One, Tracey @traceycjwright, is quoted as saying: “It's absolutely patronising. We need more staff, less paperwork and much less arse covering processes. Give us the time to build relationships and provide actual support. Maybe even throw in some positive reinforcement and appreciation in supervision.” It seems that Tracey wants more motivators, not more hygiene factors and I expect that most children’s social workers would agree with her. 

Most children's social workers who burn out or go off sick with stress, chronic fatigue, anxiety or depression do not do so because of domestic arrangements in the office. They go off sick because they find their jobs overwhelming, anxiety provoking and deeply dispiriting.

My second thought on reading about this research was: do they know anything about sickness absence? 

Nearly 20 years ago now, I did some research for a medium sized local authority in the south of England, which provided the full range of services including children’s services.

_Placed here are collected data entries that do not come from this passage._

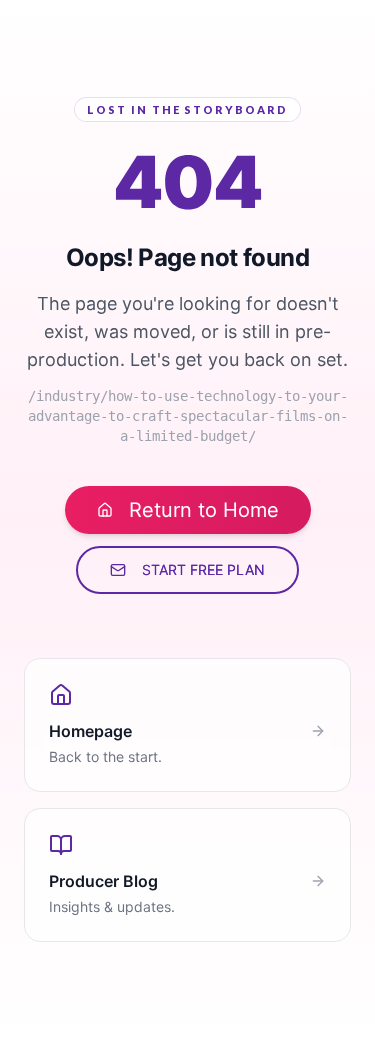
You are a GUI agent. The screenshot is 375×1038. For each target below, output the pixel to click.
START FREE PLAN (203, 569)
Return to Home (204, 510)
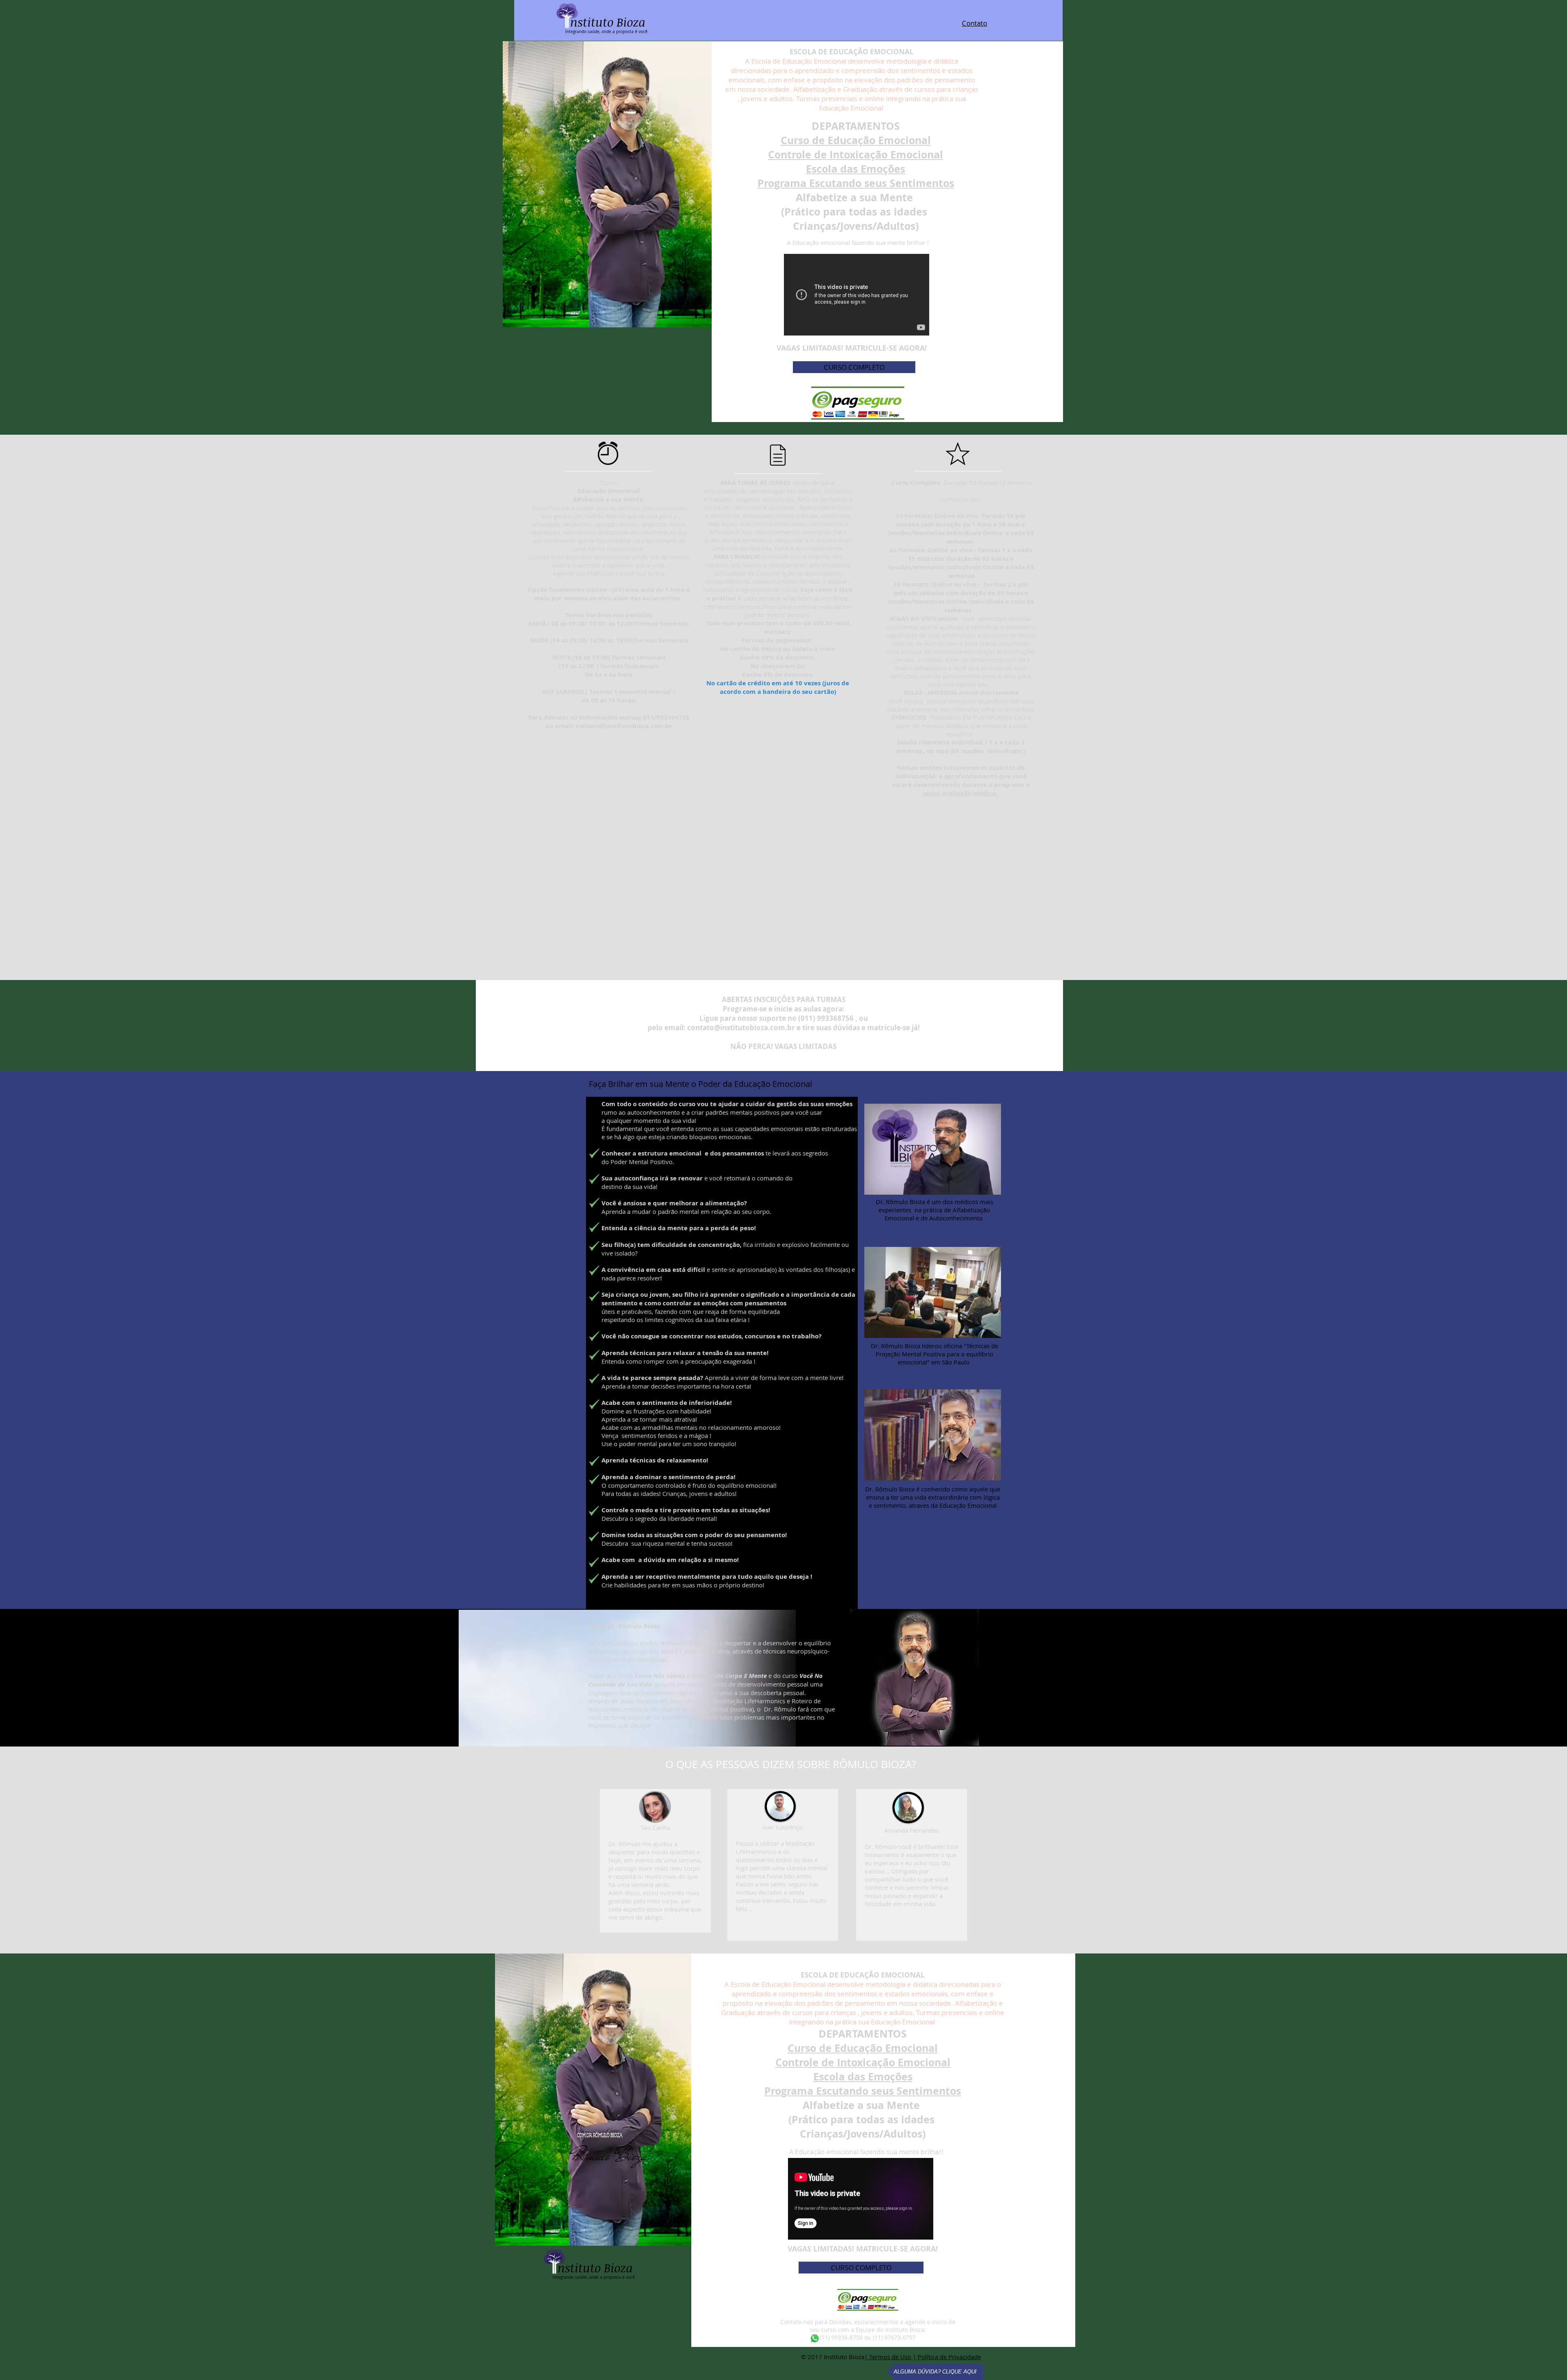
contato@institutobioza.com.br (624, 726)
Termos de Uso (890, 2357)
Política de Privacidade (948, 2357)
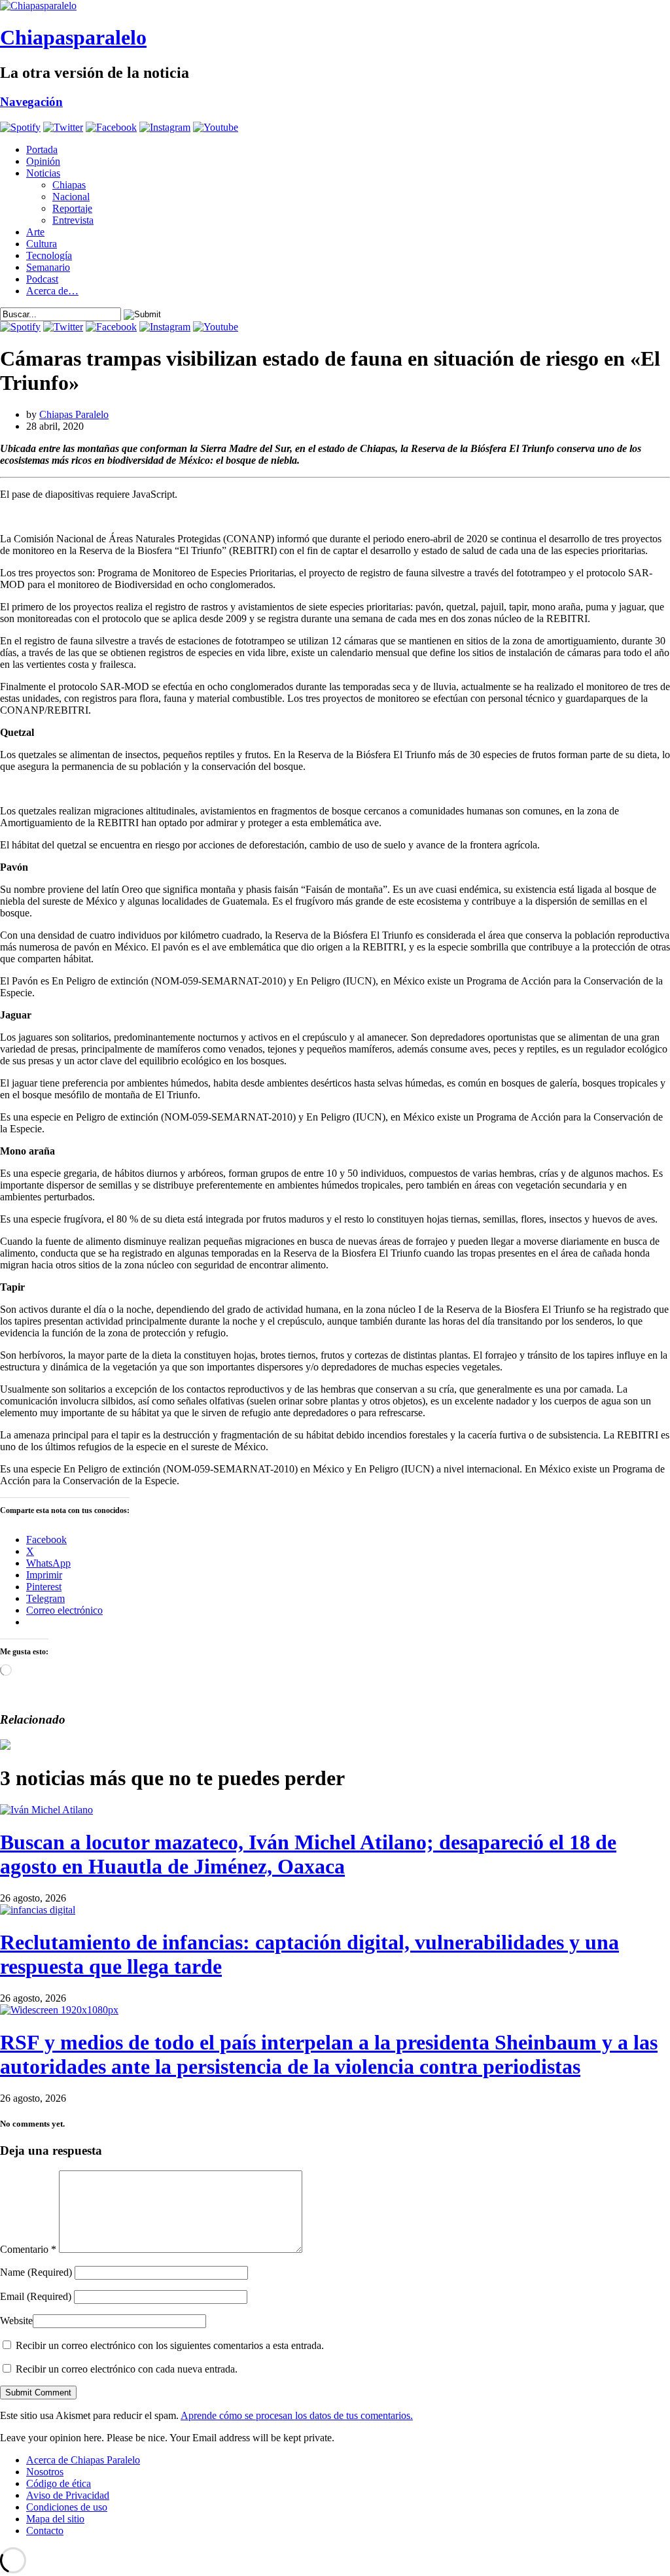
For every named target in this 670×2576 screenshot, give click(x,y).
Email (35, 2296)
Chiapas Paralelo (74, 414)
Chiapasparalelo (73, 37)
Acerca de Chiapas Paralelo (83, 2459)
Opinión (43, 161)
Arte (35, 231)
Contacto (44, 2530)
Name (36, 2272)
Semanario (48, 267)
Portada (42, 149)
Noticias (43, 173)
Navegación (31, 102)
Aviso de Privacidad (67, 2495)
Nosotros (44, 2471)
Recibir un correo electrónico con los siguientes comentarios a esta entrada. (170, 2345)
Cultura (41, 243)
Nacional (71, 196)
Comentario (28, 2249)
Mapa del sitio (55, 2518)
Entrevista (73, 220)
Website (16, 2320)
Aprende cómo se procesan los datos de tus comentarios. (297, 2415)
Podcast (42, 279)
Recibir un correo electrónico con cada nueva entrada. (127, 2369)
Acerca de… (52, 290)
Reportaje (72, 208)
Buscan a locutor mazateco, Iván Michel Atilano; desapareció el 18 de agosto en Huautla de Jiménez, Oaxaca (308, 1854)
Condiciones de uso (66, 2507)
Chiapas (69, 184)
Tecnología (49, 255)
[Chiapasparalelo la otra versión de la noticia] (335, 6)
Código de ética (58, 2483)
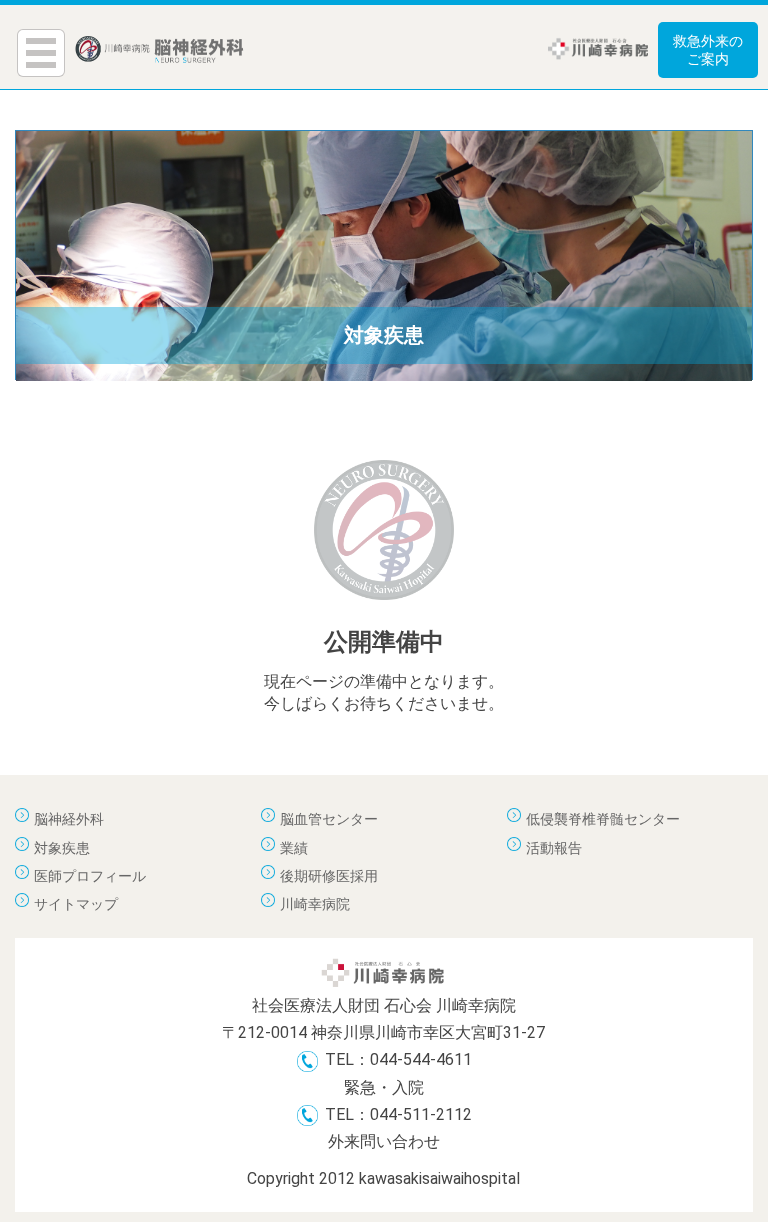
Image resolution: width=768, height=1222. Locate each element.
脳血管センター (329, 819)
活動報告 (554, 848)
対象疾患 (62, 848)
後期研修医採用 (329, 876)
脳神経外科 (69, 819)
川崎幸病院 (315, 904)
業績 (294, 848)
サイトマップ (76, 904)
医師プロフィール (90, 876)
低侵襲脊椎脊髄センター (603, 819)
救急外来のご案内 (708, 50)
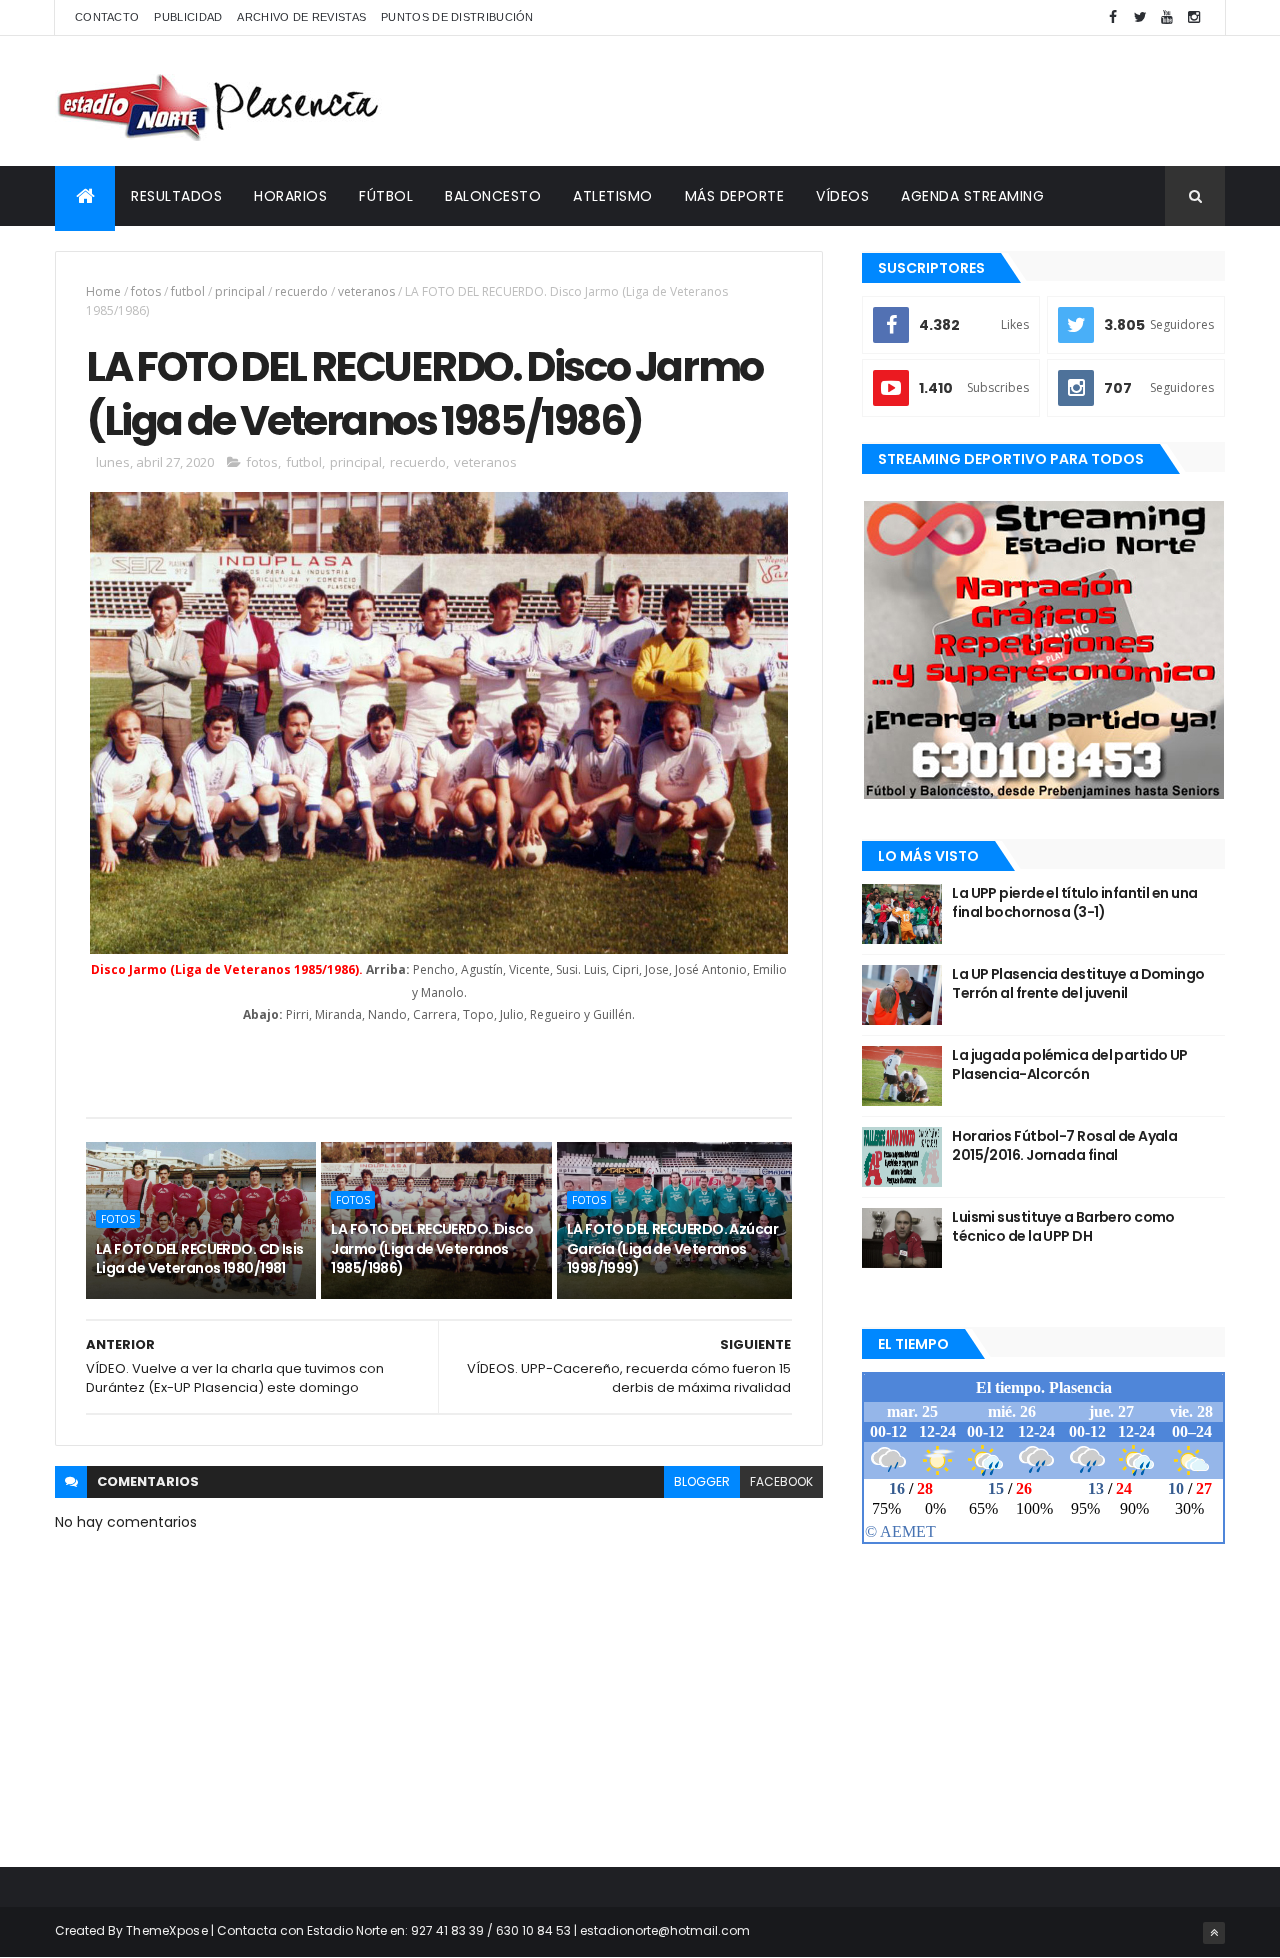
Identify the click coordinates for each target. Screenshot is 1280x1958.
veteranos (366, 291)
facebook (781, 1481)
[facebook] (1113, 17)
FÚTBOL (386, 196)
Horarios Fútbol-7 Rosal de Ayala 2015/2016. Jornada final (1064, 1146)
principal (240, 291)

The chief executive wanted to know about sickness absence and how to reduce it. I was able to download many years of sickness absence data from the authority’s HR IT system and analyse it. The first thing that was apparent was that sickness absence was very much higher in certain units of the council than it was in others. Employees who daily faced members of the public in what might be called ‘challenging circumstances’ were hugely more likely to sign off sick than employees who worked in offices and had little contact with the public. 

The highest sickness absence rates were among emergency housing officers, parking wardens and social workers. Children’s services, in particular, had alarming rates of sickness absence compared to the finance and IT and other administrative departments of the council.

The second thing I found was that the pattern of sickness absence was characterised by what is called a Pareto distribution (sometimes known as an 80:20 distribution). In fact about 80% of the sickness absence was caused by less than 20% of all employees. There was a small group of people who were chronically and seriously sick and who had to take off many days each year. In the administrative jobs (finance, IT etc.) these tended to be people who had heart attacks, diabetes or cancer. In children’s services the main causes of sickness absence were anxiety, stress and depression.  
  
My guess is that most of the sickness absence in the children's services departments where the What Works Centre’s research project will take place is explained by a few people who have serious chronic conditions, some due to the stressful work they undertake. Rates of sickness absence are unlikely to vary greatly as a result of most people taking a few more or a few less ‘sickies’ and they are very unlikely to be influenced by hygiene factors such as the provision of hot drinks. 

Tackling this kind of sickness absence requires not simply nudges – it requires serious thought about the design of the services and the effect of the design on the health and happiness of employees. That, in my humble opinion, is what the What Works Centre should be researching.